Picture this: you have two stacks of student exams, both already sorted alphabetically. You need to combine them into one sorted pile. What do you do? You look at the top paper on each stack, pick the one that comes first alphabetically, put it in your new pile, and repeat. When one stack runs out, you dump the rest of the other stack on top. Done! 📚

That's exactly how merging two sorted arrays works. And it's also the merge step of Merge Sort — one of the most important algorithms in computer science!

The technique: Two Pointers

Pointer i starts at the beginning of arr1
Pointer j starts at the beginning of arr2
Compare arr1[i] vs arr2[j] — the smaller one goes into the result
Advance whichever pointer you picked from
When one array is exhausted, append all remaining elements from the other

Let's trace through merge_sorted([1, 3, 5], [2, 4, 6]):

# i=0, j=0: compare 1 vs 2 → pick 1, advance i  → result: [1]
# i=1, j=0: compare 3 vs 2 → pick 2, advance j  → result: [1, 2]
# i=1, j=1: compare 3 vs 4 → pick 3, advance i  → result: [1, 2, 3]
# i=2, j=1: compare 5 vs 4 → pick 4, advance j  → result: [1, 2, 3, 4]
# i=2, j=2: compare 5 vs 6 → pick 5, advance i  → result: [1, 2, 3, 4, 5]
# i=3 (done!), dump rest of arr2  →  result: [1, 2, 3, 4, 5, 6] ✅

Time complexity: O(n + m) where n and m are the lengths of the two arrays. We visit each element exactly once. No nested loops. No sorting needed (they're already sorted!). Beautiful. ✨

Space complexity: O(n + m) because we're creating a new result array. The in-place version (coming next!) brings this down to O(1) — but that's trickier. Walk before you run! 🏃

Edge case to think about: what if one array is empty? No problem — the loop won't run for the empty array, and you just return a copy of the other one. The extend at the end handles this automatically.

Once you nail this, you'll be ready for the in-place merge AND you'll already understand the core of Merge Sort. Two birds, one function! 🐦🐦

📋 Instructions

Write a function `merge_sorted(arr1, arr2)` that takes two **sorted** lists of integers and returns a **new sorted list** containing all elements from both. Use the two-pointer technique — do NOT just concatenate and sort (that defeats the purpose!).
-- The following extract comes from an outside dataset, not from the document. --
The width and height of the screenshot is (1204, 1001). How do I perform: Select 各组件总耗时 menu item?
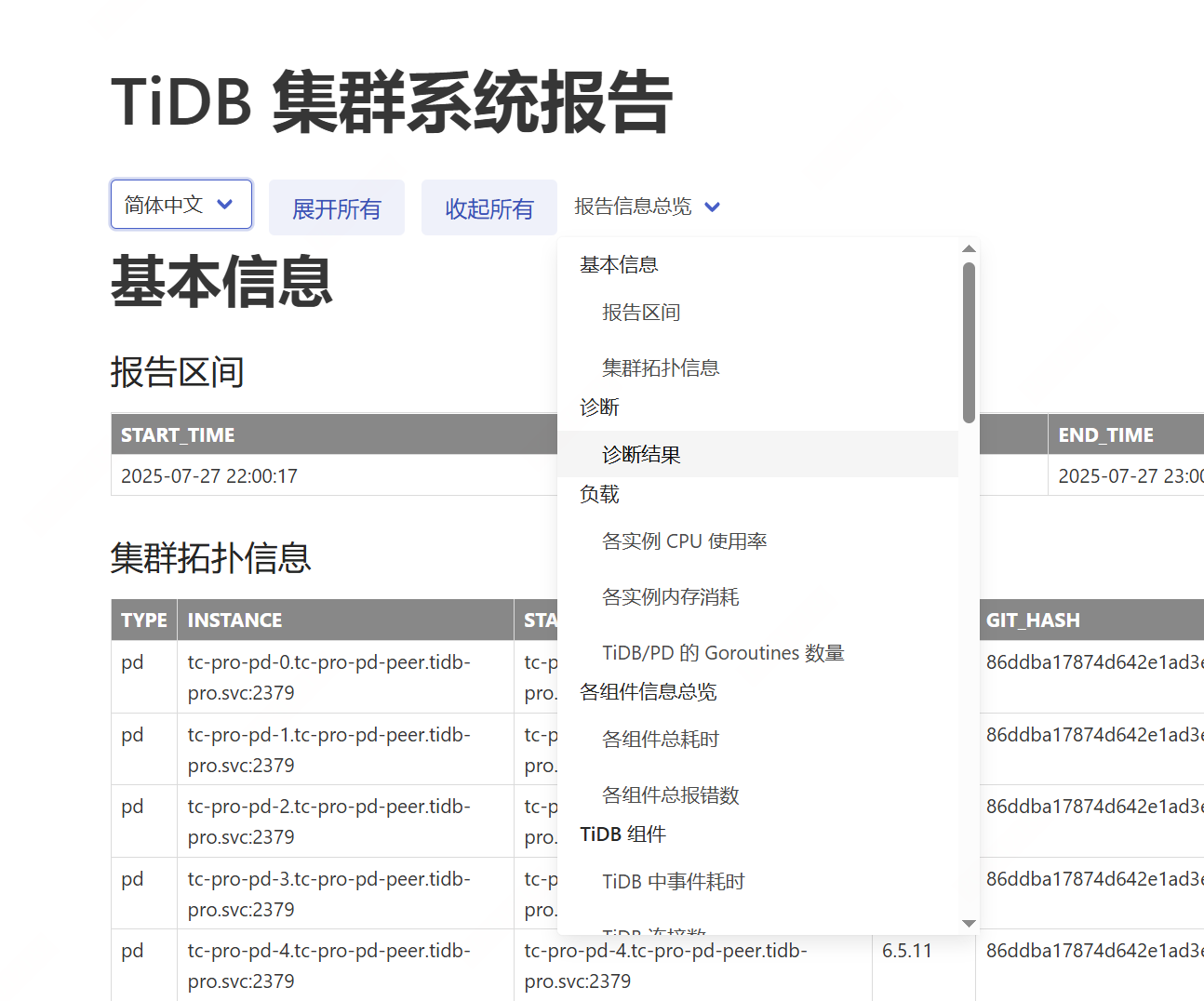click(661, 740)
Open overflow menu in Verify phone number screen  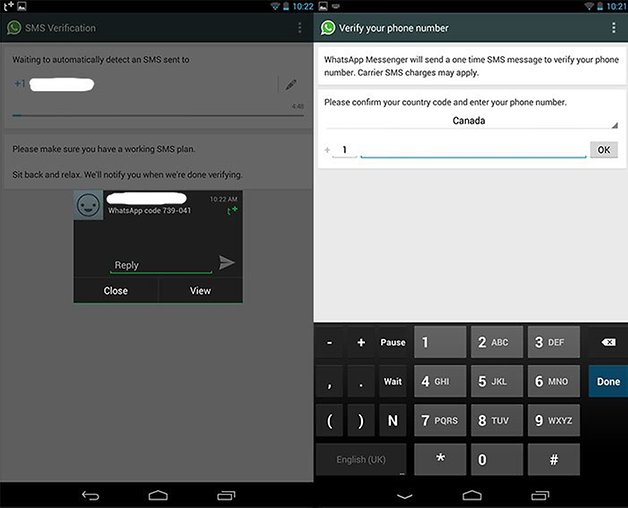[x=614, y=28]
Print the results of all three test cases to match the expected output.

Use two pointers i and j, both starting at 0. While both arrays have elements left, compare arr1[i] and arr2[j] — append the smaller one and advance that pointer. After the loop, one array might still have leftovers — extend your result with the remaining slice using result.extend(arr1[i:]) and result.extend(arr2[j:]). 🎯

⚠️ Try solving it yourself first — you'll learn more!

def merge_sorted(arr1, arr2):
    result = []
    i, j = 0, 0
    while i < len(arr1) and j < len(arr2):
        if arr1[i] <= arr2[j]:
            result.append(arr1[i])
            i += 1
        else:
            result.append(arr2[j])
            j += 1
    result.extend(arr1[i:])
    result.extend(arr2[j:])
    return result

print(merge_sorted([1, 3, 5], [2, 4, 6]))
print(merge_sorted([1, 3, 5], [1, 2, 4]))
print(merge_sorted([1, 2, 3], []))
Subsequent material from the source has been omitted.